WHAT YOU HAVE TO DO: The answer must consist of every line below that holds the word "section".
###
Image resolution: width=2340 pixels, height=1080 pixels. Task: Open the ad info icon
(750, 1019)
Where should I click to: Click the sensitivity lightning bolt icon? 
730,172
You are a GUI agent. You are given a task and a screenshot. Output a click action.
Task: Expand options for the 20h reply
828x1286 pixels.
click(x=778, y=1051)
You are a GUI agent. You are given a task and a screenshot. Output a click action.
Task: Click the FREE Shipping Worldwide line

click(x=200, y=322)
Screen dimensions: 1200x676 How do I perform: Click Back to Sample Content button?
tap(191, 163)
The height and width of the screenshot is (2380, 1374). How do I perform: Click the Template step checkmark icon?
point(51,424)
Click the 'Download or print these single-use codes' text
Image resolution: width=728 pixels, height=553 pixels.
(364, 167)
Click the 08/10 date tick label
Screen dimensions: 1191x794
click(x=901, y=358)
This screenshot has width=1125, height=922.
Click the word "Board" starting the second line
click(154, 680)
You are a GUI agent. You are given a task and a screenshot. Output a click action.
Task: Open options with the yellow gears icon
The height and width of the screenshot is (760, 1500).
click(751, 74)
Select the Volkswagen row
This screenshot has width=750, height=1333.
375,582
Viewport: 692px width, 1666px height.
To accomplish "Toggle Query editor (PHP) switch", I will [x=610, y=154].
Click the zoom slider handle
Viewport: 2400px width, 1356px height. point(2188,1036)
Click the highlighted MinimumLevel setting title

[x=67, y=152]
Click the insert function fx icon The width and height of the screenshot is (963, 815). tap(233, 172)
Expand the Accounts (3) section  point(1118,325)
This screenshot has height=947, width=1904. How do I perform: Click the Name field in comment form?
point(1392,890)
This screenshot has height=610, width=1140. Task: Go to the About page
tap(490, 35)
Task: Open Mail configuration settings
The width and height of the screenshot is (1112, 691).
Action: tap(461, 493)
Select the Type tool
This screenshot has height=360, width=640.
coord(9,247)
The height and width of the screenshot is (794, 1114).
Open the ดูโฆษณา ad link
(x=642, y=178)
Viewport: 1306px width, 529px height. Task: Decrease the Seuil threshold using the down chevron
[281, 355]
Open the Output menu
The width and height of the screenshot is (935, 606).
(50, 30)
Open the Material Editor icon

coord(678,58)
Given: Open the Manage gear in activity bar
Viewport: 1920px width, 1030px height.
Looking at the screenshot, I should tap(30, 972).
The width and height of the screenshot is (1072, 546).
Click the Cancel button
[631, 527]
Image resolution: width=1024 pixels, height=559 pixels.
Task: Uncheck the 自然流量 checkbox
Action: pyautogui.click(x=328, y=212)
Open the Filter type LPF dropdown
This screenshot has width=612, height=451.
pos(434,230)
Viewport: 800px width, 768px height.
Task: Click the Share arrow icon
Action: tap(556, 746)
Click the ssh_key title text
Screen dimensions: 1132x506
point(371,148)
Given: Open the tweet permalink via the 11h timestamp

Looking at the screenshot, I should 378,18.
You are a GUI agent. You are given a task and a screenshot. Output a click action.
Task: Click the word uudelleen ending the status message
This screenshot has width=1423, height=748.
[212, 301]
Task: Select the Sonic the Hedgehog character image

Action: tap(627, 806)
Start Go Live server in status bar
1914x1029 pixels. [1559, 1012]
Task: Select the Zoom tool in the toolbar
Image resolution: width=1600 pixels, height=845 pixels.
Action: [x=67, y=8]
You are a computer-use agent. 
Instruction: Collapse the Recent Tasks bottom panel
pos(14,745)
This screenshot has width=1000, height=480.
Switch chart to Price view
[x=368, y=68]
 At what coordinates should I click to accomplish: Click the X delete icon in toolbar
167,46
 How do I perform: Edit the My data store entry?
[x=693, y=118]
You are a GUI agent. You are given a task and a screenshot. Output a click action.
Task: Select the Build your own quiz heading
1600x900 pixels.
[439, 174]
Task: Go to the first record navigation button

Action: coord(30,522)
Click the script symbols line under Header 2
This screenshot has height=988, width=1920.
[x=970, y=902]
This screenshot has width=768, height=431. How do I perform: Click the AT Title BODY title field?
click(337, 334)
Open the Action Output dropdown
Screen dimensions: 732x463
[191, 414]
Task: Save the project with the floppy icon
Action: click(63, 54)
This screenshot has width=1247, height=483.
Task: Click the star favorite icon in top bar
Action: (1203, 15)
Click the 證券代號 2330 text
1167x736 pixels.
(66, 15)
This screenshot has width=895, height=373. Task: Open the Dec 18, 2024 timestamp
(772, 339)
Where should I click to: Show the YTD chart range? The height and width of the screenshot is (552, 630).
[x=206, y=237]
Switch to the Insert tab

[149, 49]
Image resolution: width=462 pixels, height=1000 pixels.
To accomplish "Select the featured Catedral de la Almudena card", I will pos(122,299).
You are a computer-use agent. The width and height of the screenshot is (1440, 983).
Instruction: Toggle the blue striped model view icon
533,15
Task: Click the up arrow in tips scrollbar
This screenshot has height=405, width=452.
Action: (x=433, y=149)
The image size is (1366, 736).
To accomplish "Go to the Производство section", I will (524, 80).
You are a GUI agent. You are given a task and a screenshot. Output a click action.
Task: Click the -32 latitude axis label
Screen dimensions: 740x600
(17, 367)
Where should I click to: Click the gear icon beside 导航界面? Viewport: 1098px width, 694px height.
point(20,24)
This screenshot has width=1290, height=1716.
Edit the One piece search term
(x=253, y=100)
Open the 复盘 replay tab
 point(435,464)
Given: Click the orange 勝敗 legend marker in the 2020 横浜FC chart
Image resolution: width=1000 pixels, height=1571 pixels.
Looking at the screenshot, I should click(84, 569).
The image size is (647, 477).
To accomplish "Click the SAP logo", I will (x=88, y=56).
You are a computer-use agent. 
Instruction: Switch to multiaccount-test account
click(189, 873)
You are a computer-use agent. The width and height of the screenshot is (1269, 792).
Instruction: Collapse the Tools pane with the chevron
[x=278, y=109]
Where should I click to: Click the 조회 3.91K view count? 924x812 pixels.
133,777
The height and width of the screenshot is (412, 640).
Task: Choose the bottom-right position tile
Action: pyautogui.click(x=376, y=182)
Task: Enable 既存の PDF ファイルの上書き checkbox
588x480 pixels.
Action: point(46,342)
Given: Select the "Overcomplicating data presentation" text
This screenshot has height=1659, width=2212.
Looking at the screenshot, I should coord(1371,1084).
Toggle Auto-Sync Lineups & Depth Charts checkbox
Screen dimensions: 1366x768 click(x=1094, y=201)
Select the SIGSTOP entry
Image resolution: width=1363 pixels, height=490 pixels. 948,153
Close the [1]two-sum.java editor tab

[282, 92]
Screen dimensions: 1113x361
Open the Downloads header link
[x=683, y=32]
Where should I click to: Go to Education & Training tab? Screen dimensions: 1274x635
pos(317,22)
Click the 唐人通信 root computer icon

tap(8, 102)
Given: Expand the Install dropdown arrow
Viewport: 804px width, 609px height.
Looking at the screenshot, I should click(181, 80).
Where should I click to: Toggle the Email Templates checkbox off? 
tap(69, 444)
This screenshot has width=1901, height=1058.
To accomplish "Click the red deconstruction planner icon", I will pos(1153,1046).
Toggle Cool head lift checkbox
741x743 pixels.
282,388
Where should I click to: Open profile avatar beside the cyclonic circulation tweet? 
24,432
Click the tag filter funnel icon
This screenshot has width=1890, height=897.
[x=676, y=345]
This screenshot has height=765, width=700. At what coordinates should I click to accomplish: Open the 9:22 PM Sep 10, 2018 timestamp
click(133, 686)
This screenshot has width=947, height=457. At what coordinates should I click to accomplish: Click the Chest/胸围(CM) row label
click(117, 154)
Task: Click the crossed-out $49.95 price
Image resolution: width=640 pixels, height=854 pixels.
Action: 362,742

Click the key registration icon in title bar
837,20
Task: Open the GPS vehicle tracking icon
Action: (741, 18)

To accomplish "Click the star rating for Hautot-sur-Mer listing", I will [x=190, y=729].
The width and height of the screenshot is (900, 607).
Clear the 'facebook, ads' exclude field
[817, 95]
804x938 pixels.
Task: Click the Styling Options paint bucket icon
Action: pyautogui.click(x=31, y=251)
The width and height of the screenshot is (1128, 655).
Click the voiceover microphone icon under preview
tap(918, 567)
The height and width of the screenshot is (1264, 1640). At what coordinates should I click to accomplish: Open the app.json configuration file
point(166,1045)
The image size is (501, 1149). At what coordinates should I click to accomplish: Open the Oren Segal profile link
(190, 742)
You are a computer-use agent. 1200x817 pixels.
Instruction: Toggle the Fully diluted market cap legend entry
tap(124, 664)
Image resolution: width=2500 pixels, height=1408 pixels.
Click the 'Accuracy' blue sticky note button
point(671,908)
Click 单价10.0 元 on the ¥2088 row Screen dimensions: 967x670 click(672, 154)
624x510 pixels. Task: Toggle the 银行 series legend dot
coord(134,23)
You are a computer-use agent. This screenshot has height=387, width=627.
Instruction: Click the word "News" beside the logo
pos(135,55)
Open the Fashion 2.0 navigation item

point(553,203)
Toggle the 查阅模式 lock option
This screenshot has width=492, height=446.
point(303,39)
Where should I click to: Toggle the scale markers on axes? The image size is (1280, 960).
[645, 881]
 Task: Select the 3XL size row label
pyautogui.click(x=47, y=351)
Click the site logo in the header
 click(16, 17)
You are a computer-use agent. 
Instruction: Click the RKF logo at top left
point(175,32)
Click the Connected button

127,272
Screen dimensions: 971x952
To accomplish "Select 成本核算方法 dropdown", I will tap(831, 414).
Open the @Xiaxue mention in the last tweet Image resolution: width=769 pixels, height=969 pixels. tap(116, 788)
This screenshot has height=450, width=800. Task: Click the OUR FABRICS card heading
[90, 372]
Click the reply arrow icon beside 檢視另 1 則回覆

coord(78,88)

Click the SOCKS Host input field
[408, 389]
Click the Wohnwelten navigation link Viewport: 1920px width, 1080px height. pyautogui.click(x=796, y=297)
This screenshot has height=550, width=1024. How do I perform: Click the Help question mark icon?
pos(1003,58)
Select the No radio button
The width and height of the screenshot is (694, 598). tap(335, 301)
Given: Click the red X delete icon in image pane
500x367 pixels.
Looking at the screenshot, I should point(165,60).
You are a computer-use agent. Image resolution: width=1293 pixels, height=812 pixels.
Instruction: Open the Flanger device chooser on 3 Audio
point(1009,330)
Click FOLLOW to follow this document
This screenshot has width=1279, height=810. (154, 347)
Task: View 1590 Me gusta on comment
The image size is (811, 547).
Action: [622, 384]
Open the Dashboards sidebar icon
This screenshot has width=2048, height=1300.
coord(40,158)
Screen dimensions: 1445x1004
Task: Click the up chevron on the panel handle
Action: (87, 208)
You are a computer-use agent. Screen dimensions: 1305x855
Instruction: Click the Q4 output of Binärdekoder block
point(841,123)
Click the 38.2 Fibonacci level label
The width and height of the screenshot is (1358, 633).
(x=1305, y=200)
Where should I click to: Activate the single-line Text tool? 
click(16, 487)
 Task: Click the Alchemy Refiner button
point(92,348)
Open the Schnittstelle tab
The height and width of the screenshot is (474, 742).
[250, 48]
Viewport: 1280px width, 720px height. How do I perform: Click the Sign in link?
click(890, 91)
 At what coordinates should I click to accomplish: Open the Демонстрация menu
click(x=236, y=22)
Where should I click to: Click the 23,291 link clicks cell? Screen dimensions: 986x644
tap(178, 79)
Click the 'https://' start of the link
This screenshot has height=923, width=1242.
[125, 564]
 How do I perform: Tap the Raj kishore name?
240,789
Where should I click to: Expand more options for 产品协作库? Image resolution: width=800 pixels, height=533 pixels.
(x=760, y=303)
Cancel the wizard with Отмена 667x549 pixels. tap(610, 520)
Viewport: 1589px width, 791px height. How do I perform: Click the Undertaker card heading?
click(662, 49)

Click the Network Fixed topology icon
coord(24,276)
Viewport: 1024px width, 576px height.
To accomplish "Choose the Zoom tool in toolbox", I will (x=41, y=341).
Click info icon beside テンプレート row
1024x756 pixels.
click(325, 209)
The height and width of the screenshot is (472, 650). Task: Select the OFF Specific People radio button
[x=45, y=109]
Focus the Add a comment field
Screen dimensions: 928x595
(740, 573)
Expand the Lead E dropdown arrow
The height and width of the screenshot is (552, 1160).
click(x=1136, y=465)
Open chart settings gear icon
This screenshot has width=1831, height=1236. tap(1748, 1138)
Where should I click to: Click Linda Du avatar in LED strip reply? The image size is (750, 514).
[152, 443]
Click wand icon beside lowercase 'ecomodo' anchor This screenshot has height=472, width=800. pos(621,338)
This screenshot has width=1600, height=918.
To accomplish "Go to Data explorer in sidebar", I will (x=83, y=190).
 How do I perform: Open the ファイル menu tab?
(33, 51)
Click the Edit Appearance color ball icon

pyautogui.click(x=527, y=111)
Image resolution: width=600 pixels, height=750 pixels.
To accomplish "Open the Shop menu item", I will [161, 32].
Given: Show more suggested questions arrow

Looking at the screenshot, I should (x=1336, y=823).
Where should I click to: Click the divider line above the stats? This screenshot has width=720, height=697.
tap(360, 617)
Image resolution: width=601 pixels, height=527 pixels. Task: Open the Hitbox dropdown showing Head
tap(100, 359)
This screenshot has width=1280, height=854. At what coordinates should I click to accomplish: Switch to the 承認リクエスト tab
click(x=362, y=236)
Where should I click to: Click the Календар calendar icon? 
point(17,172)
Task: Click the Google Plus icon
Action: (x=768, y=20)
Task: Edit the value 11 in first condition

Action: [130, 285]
###
EXPECTED ANSWER:
Expand the Accounts (3) section  point(1118,325)
To accomplish "Go to the Производство section", I will (524, 80).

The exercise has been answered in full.